=== AVAILABLE DATA ===

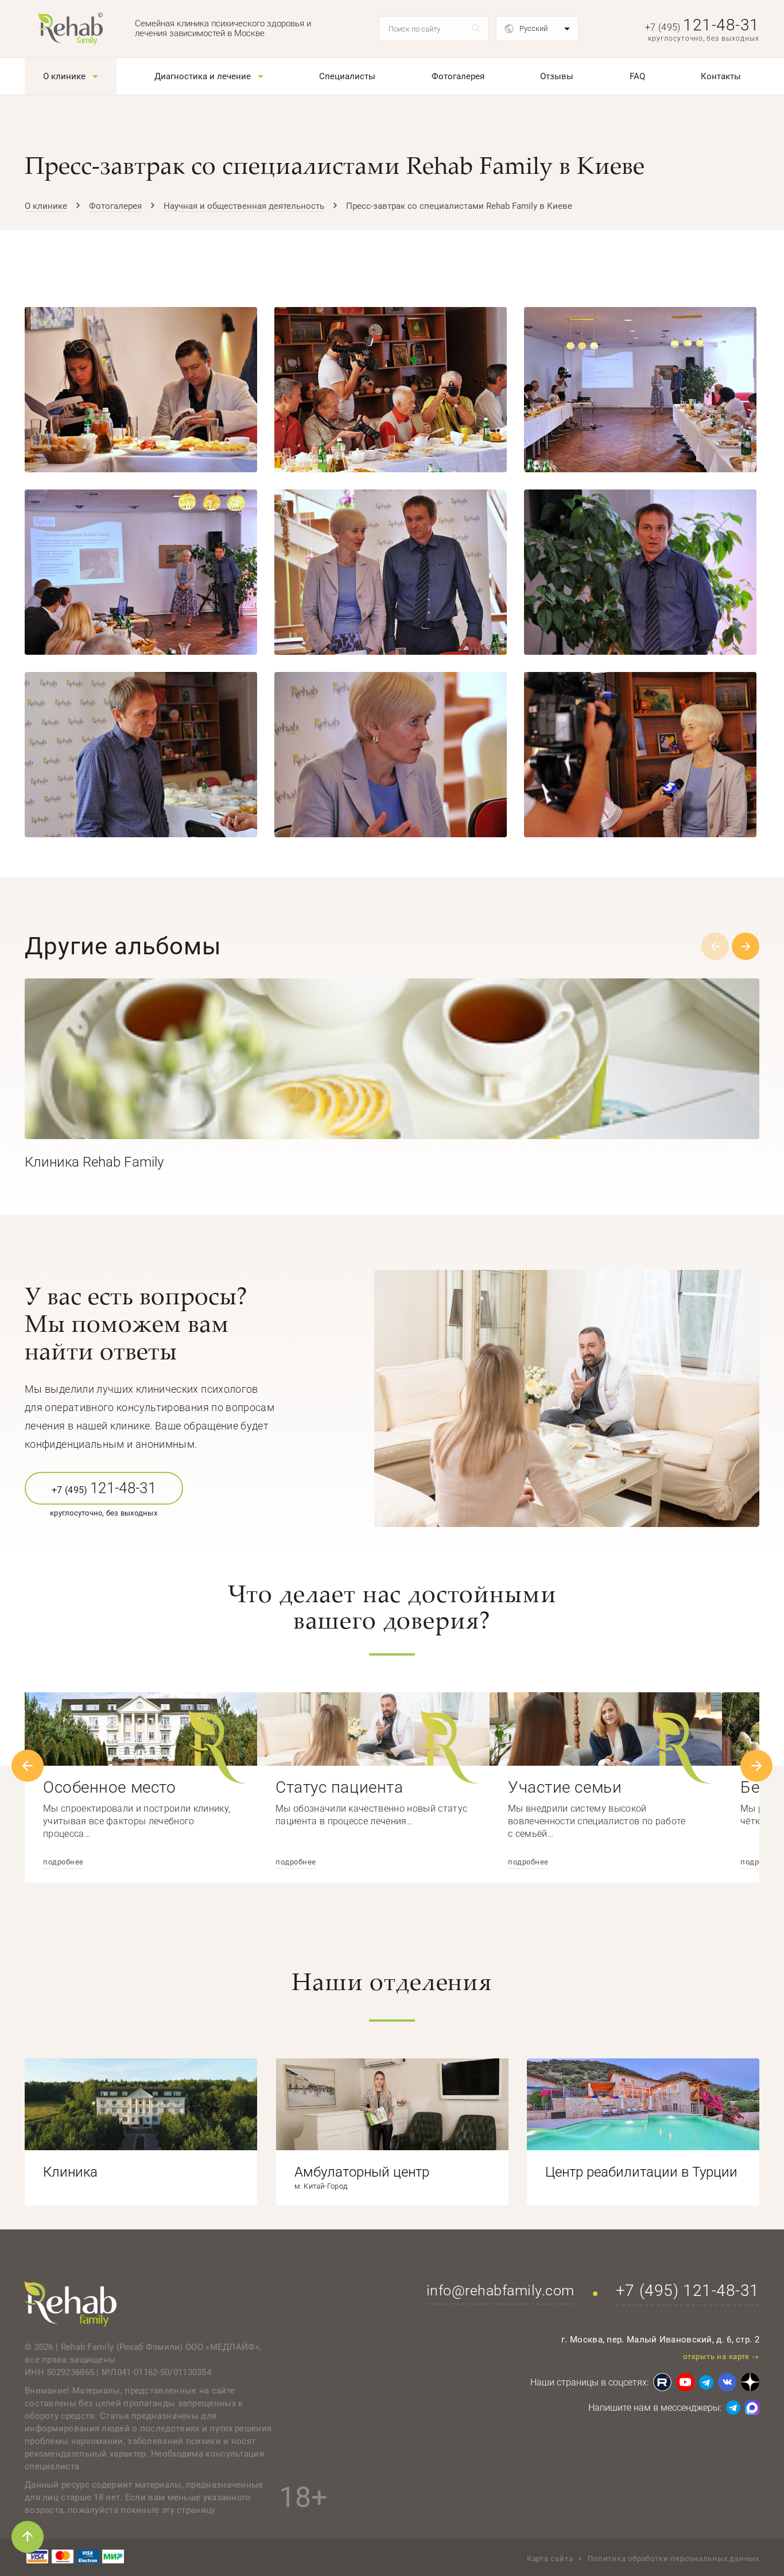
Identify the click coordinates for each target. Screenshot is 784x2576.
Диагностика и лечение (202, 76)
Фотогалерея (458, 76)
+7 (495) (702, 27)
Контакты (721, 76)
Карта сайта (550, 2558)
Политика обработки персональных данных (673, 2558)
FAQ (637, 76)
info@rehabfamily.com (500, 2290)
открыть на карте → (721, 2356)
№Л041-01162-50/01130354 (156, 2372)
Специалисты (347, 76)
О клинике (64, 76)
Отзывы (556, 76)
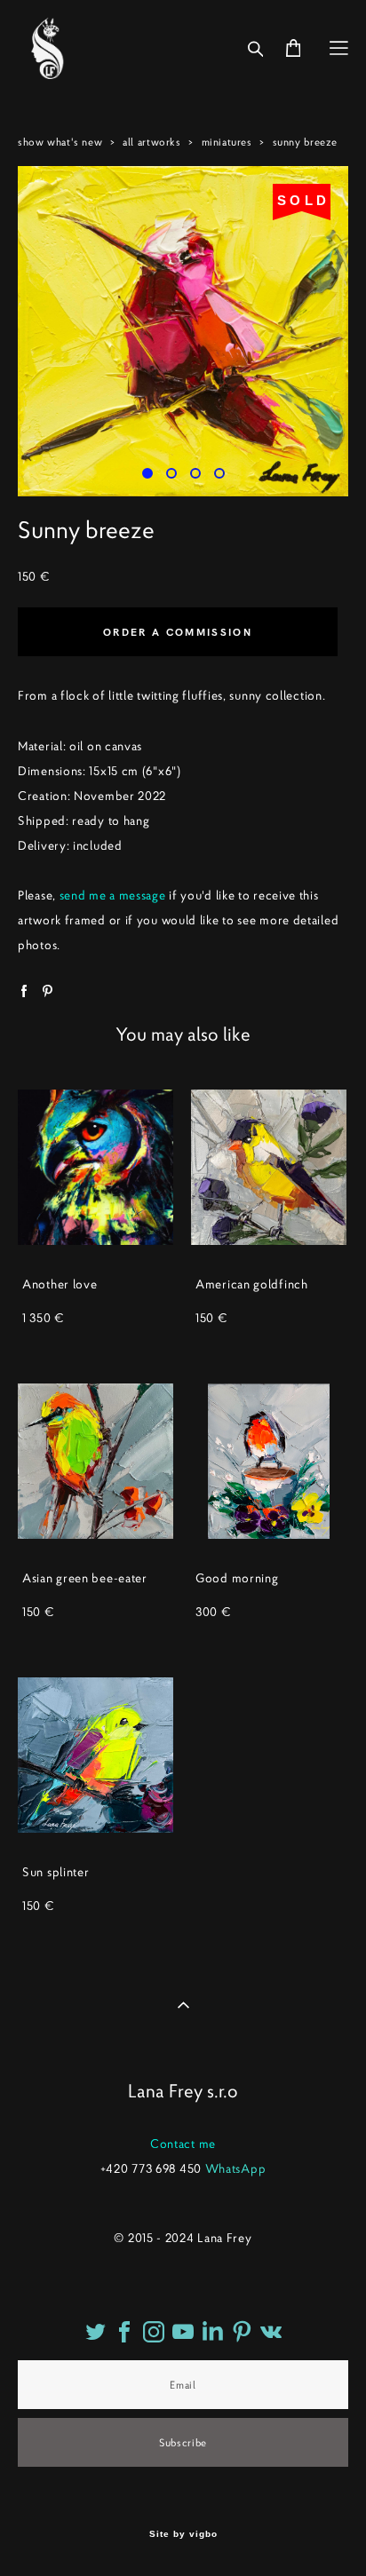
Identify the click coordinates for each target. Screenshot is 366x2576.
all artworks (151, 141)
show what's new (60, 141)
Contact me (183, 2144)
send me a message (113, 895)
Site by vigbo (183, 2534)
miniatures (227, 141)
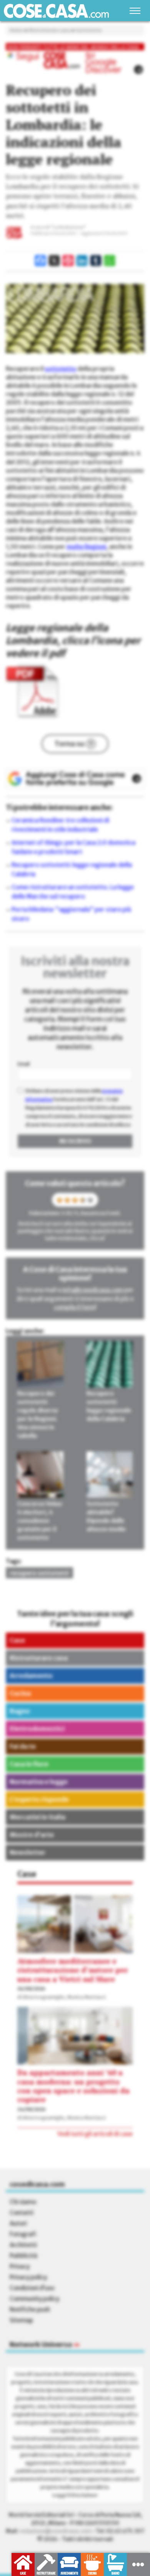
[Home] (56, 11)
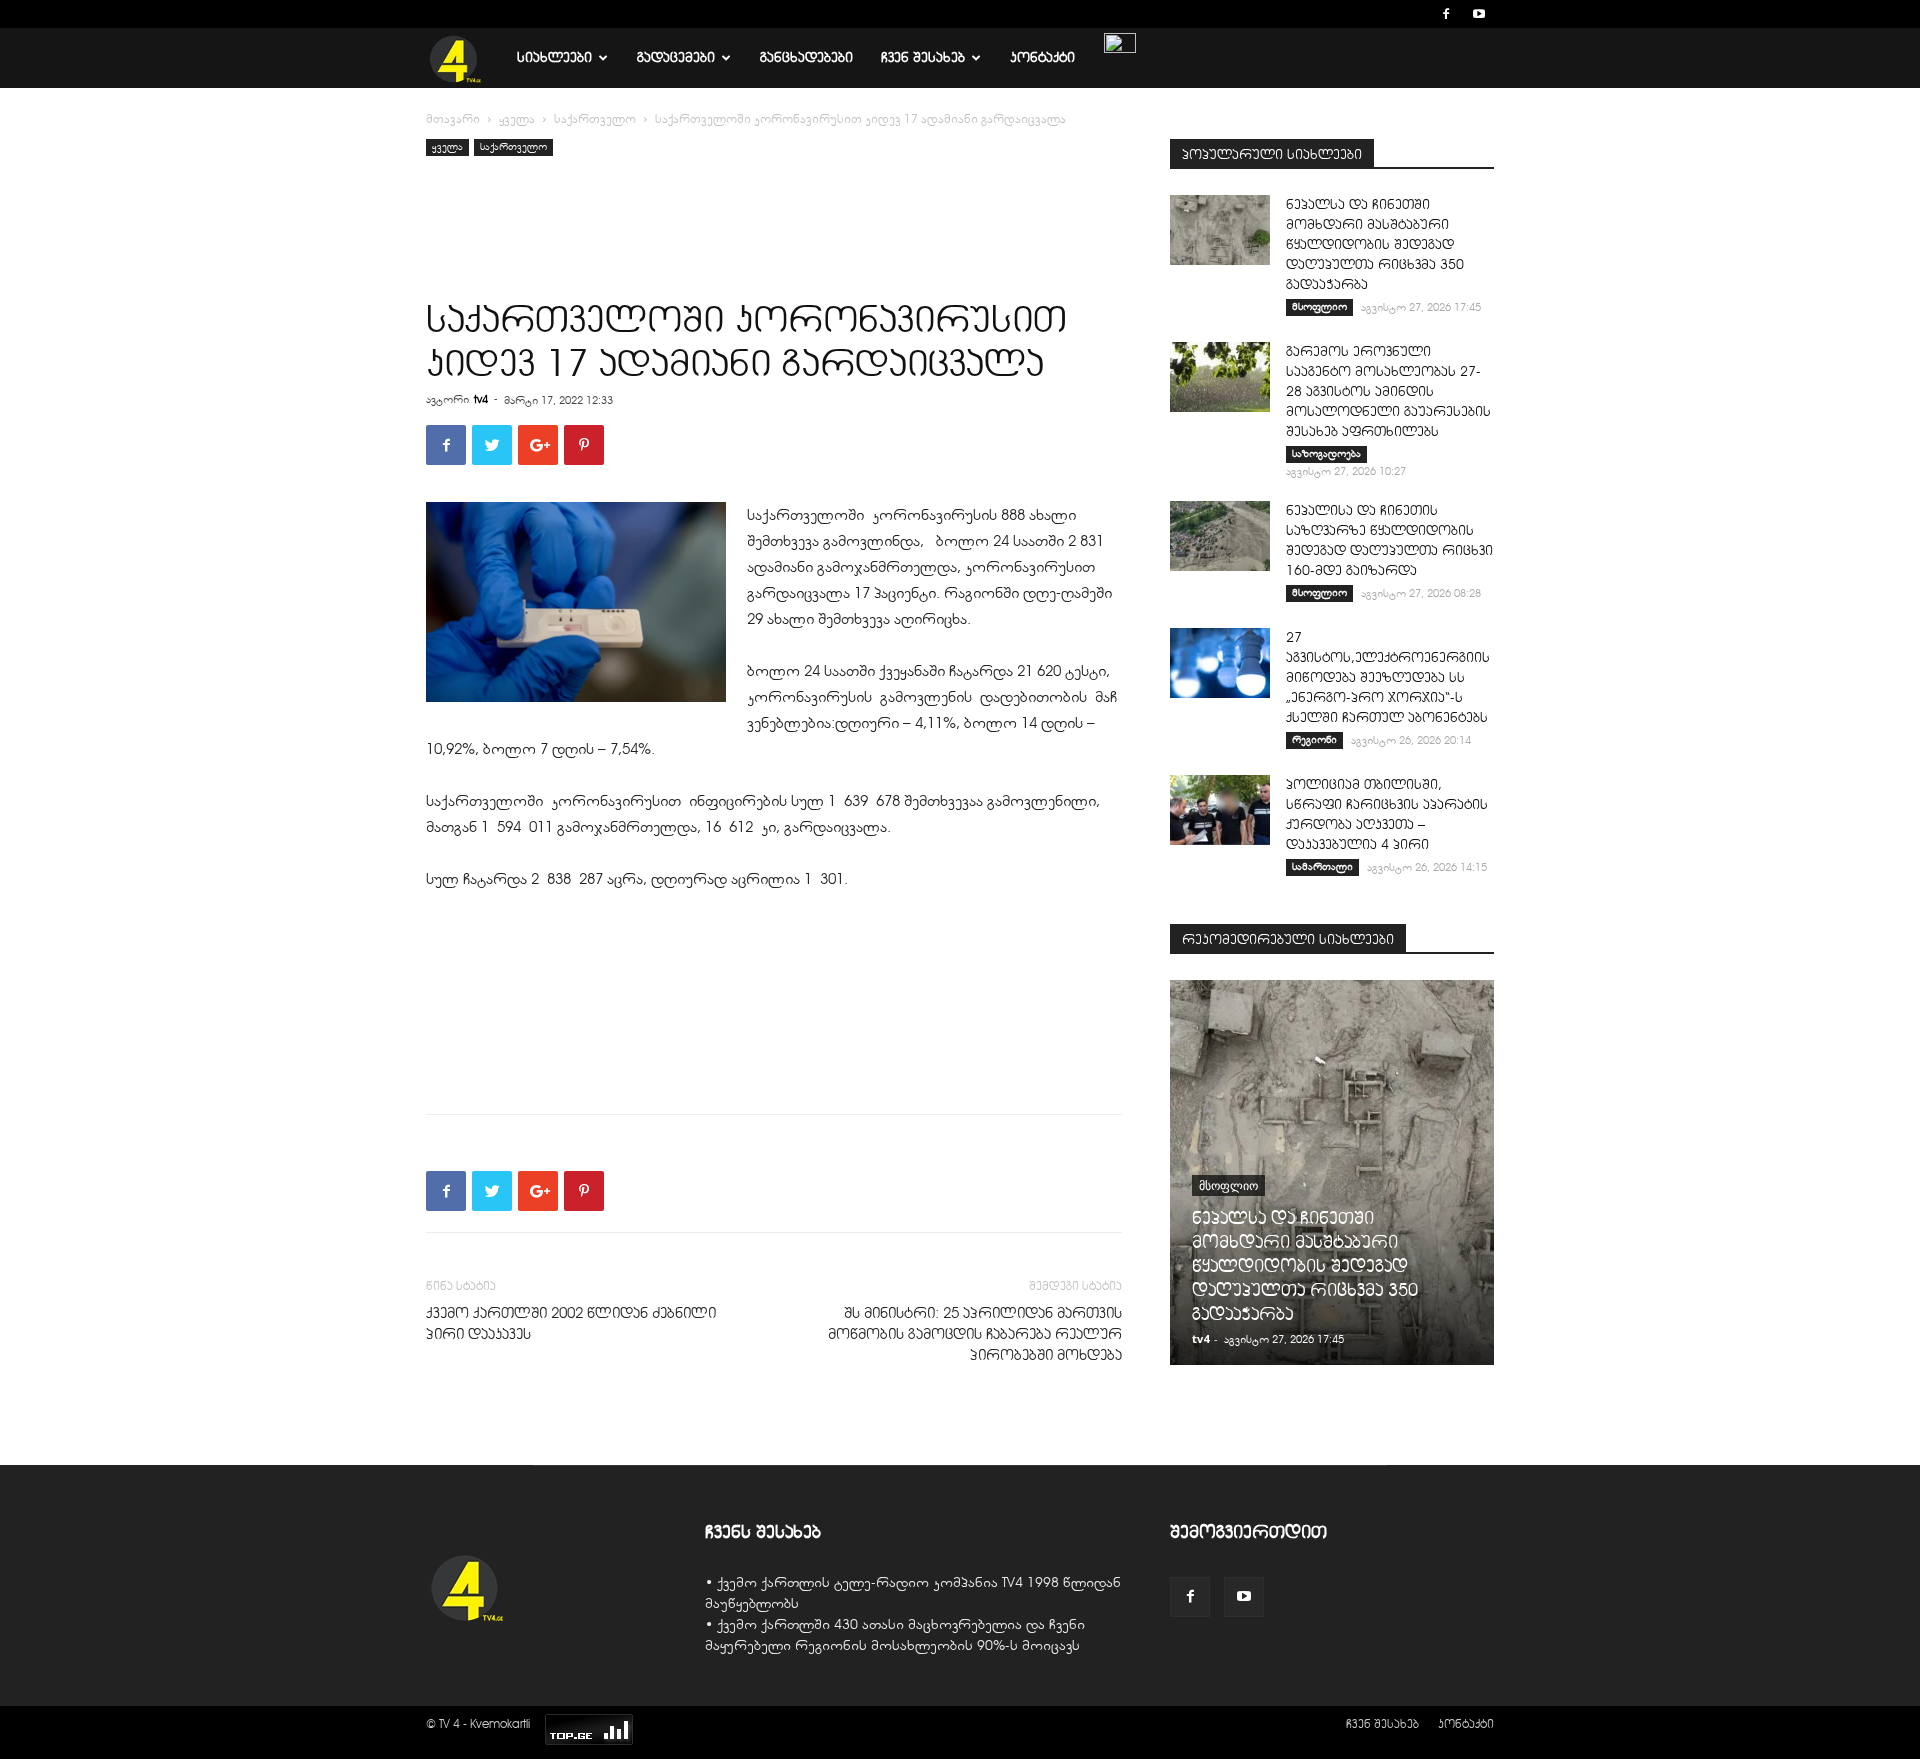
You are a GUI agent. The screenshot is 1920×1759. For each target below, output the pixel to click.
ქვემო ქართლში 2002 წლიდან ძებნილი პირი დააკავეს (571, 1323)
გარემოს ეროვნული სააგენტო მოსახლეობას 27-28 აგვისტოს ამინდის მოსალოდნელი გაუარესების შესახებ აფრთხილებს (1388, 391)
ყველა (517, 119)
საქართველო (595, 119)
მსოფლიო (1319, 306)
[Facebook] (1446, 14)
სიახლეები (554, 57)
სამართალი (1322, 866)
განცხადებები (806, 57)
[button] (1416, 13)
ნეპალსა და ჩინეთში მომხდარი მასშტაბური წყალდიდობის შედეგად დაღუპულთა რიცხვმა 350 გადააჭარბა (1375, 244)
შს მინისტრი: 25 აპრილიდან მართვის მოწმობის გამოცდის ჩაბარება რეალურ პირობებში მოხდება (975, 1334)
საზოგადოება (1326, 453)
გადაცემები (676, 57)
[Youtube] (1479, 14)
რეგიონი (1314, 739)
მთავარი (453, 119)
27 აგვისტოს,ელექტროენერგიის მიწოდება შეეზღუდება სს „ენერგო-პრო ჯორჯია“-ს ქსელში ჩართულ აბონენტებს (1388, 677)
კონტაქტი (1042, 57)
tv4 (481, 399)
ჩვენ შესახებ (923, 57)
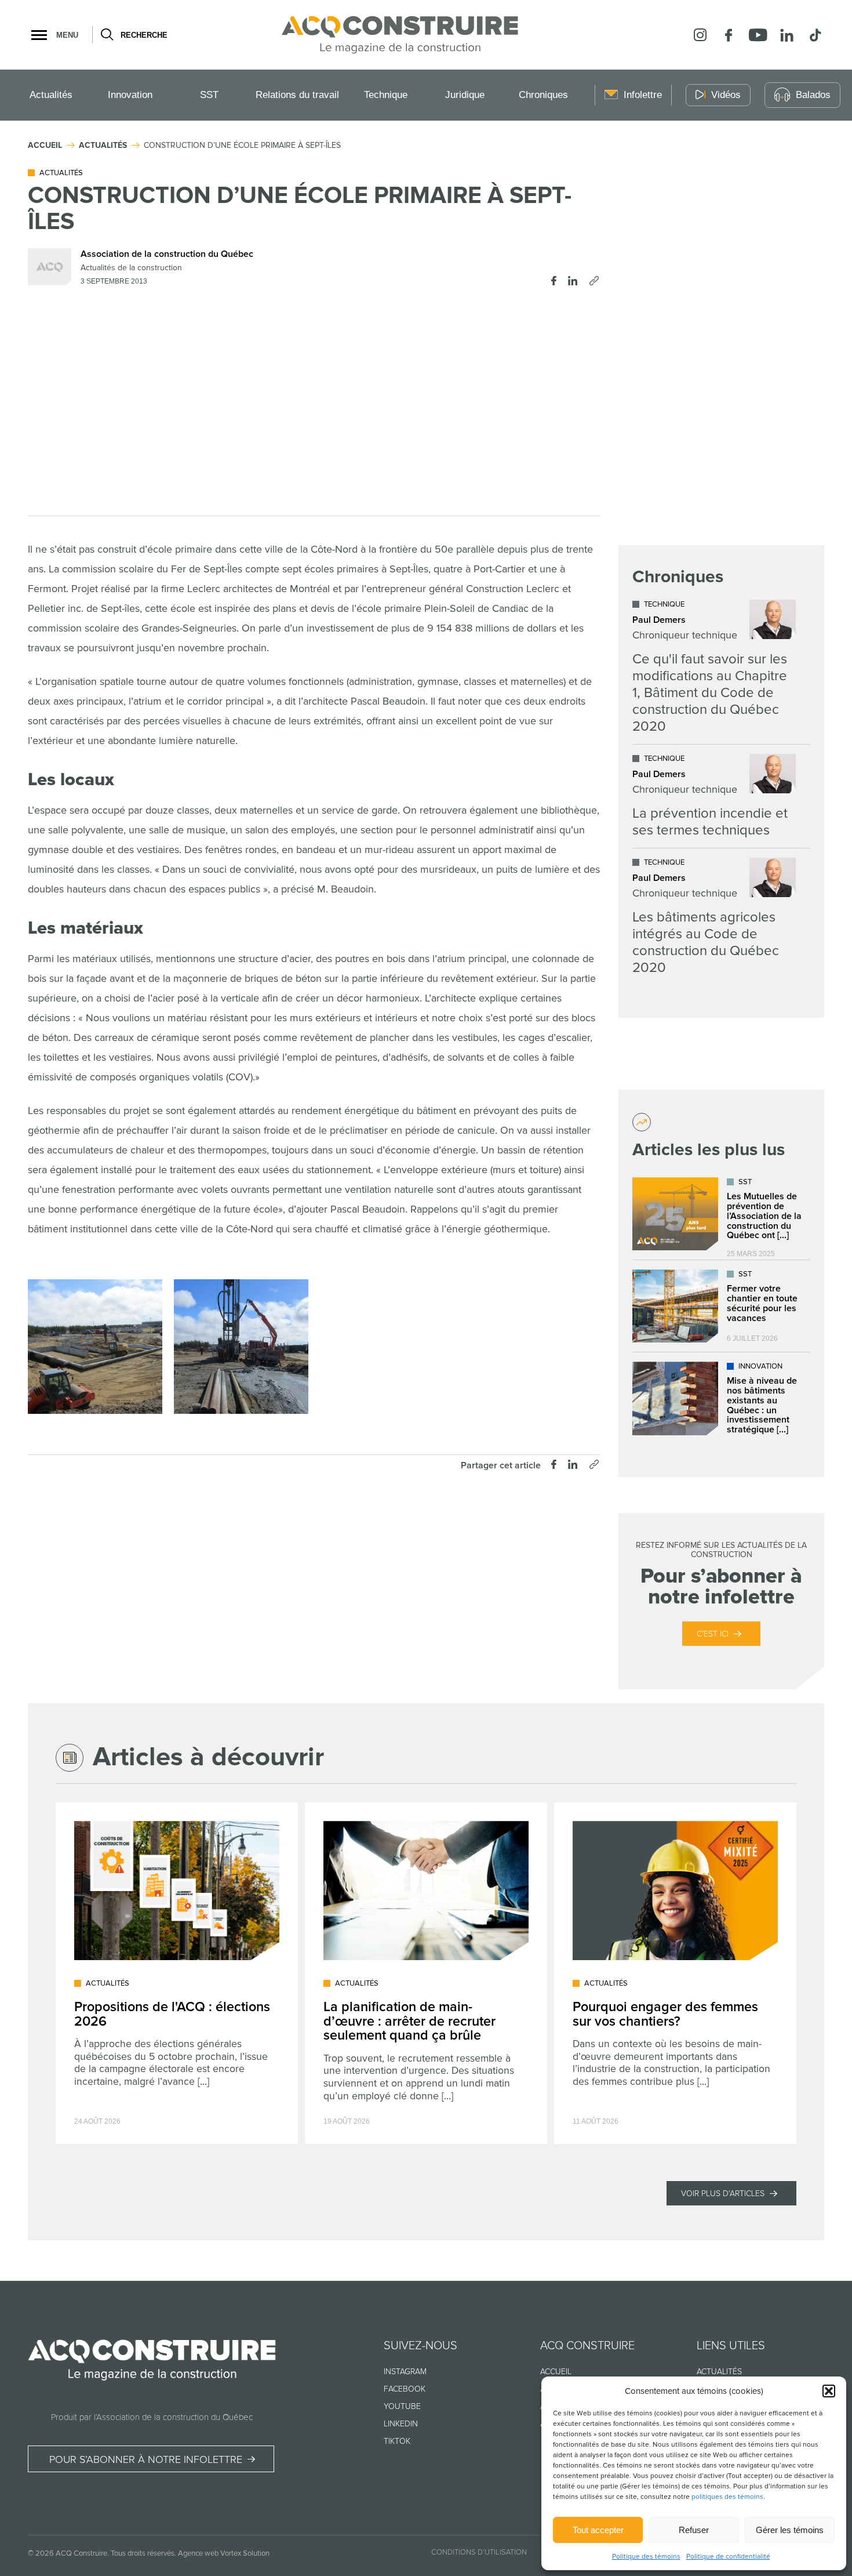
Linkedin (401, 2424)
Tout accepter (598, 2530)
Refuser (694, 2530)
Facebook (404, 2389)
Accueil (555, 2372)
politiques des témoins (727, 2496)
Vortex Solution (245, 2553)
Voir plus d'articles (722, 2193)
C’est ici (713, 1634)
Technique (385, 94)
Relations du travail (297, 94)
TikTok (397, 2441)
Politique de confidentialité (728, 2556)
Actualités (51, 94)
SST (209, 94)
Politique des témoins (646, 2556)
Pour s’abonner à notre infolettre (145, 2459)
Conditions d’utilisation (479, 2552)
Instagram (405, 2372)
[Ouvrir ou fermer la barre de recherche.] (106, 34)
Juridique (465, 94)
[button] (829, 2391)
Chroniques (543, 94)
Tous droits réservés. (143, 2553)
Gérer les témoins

===

__REQUIREMENT__. The copy you produce must repeat all the entries exactly and contain no pictures.

__RESULT BELOW__.
Identify the click coordinates for each target. Screenshot is 784x2576.
Диагностика и лечение (202, 76)
Фотогалерея (458, 76)
+7 (495) (702, 27)
Контакты (721, 76)
Карта сайта (550, 2558)
Политика обработки персональных данных (673, 2558)
FAQ (637, 76)
info@rehabfamily.com (500, 2290)
открыть на карте → (721, 2356)
№Л041-01162-50/01130354 (156, 2372)
Специалисты (347, 76)
О клинике (64, 76)
Отзывы (556, 76)
Identify the click coordinates for each target. Screenshot is 366x2576.
all artworks (151, 141)
show what's new (60, 141)
Contact me (183, 2144)
send me a message (113, 895)
Site by vigbo (183, 2534)
miniatures (227, 141)
[Home] (56, 11)
You are a GUI agent. The screenshot is 1920×1759. For each target below, output the pixel to click.
ქვემო ქართლში 2002 წლიდან ძებნილი პირი დააკავეს (571, 1323)
გარემოს ეროვნული სააგენტო მოსახლეობას 27-28 აგვისტოს ამინდის მოსალოდნელი გაუარესების შესახებ აფრთხილებს (1388, 391)
ყველა (517, 119)
საქართველო (595, 119)
მსოფლიო (1319, 306)
[Facebook] (1446, 14)
სიახლეები (554, 57)
სამართალი (1322, 866)
განცხადებები (806, 57)
[button] (1416, 13)
ნეპალსა და ჩინეთში მომხდარი მასშტაბური წყალდიდობის შედეგად დაღუპულთა რიცხვმა 350 გადააჭარბა (1375, 244)
შს მინისტრი: 25 აპრილიდან მართვის მოწმობის გამოცდის ჩაბარება რეალურ პირობებში მოხდება (975, 1334)
საზოგადოება (1326, 453)
გადაცემები (676, 57)
[Youtube] (1479, 14)
რეგიონი (1314, 739)
მთავარი (453, 119)
27 აგვისტოს,ელექტროენერგიის მიწოდება შეეზღუდება სს „ენერგო-პრო ჯორჯია“-ს ქსელში ჩართულ აბონენტებს (1388, 677)
კონტაქტი (1042, 57)
tv4 (481, 399)
ჩვენ შესახებ (923, 57)
Linkedin (401, 2424)
Tout accepter (598, 2530)
Refuser (694, 2530)
Facebook (404, 2389)
Accueil (555, 2372)
politiques des témoins (727, 2496)
Vortex Solution (245, 2553)
Voir plus d'articles (722, 2193)
C’est ici (713, 1634)
Technique (385, 94)
Relations du travail (297, 94)
TikTok (397, 2441)
Politique de confidentialité (728, 2556)
Actualités (51, 94)
SST (209, 94)
Politique des témoins (646, 2556)
Pour s’abonner à notre infolettre (145, 2459)
Conditions d’utilisation (479, 2552)
Instagram (405, 2372)
[Ouvrir ou fermer la barre de recherche.] (106, 34)
Juridique (465, 94)
[button] (829, 2391)
Chroniques (543, 94)
Tous droits réservés. (143, 2553)
Gérer les témoins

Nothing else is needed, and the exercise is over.